— start of Input rows —
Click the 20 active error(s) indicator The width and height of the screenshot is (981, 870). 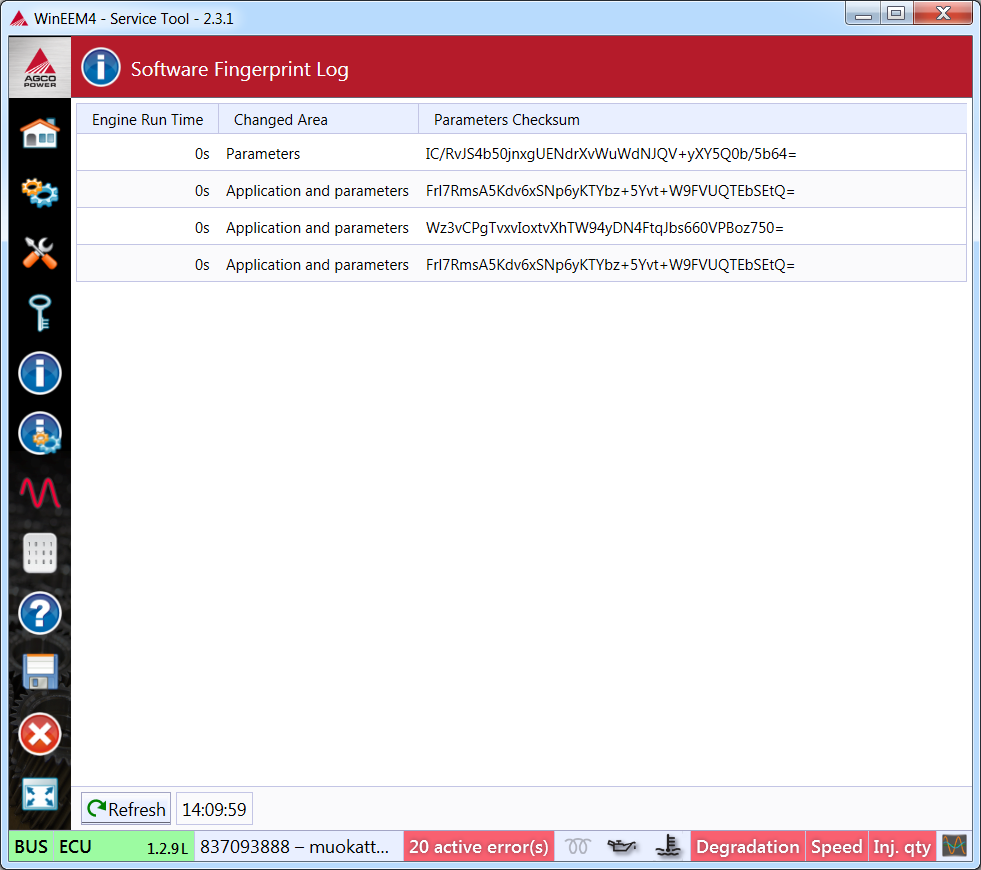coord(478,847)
— end of Input rows —
— start of Input rows —
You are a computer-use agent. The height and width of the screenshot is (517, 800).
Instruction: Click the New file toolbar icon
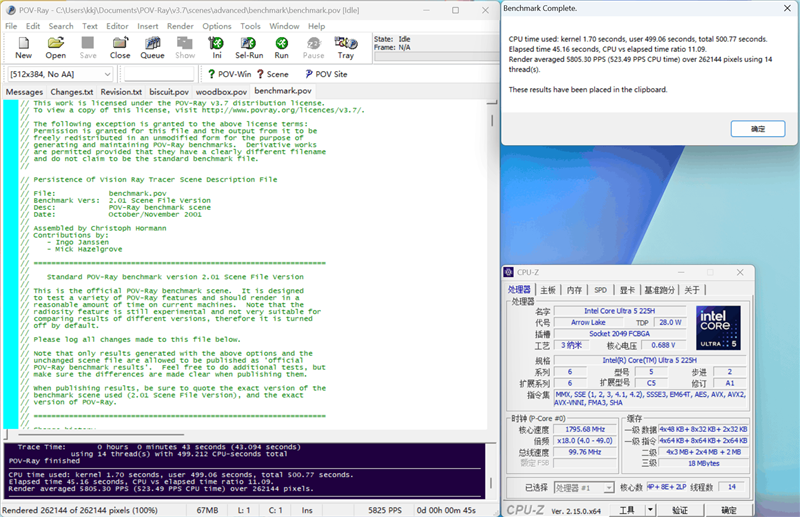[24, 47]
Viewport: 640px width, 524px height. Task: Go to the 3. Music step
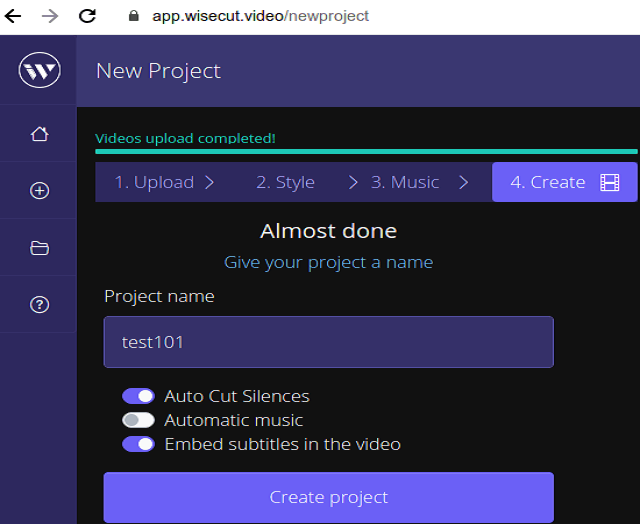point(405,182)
— end of Input rows —
**Exercise task**
Please scale the records between the lines holding "You are a computer-use" and "point(405,182)", inclusive, writing those lines out again with their requests and multiplying every answer coordinate by 1.45, rounded to the nearest whole number with halves going up. Reproduce only those lines and omit the pictures.

**Task answer**
You are a computer-use agent. The height and width of the screenshot is (517, 800).
Instruction: Click the New file toolbar icon
[35, 68]
Viewport: 640px width, 524px height. Task: Go to the 3. Music step
point(587,264)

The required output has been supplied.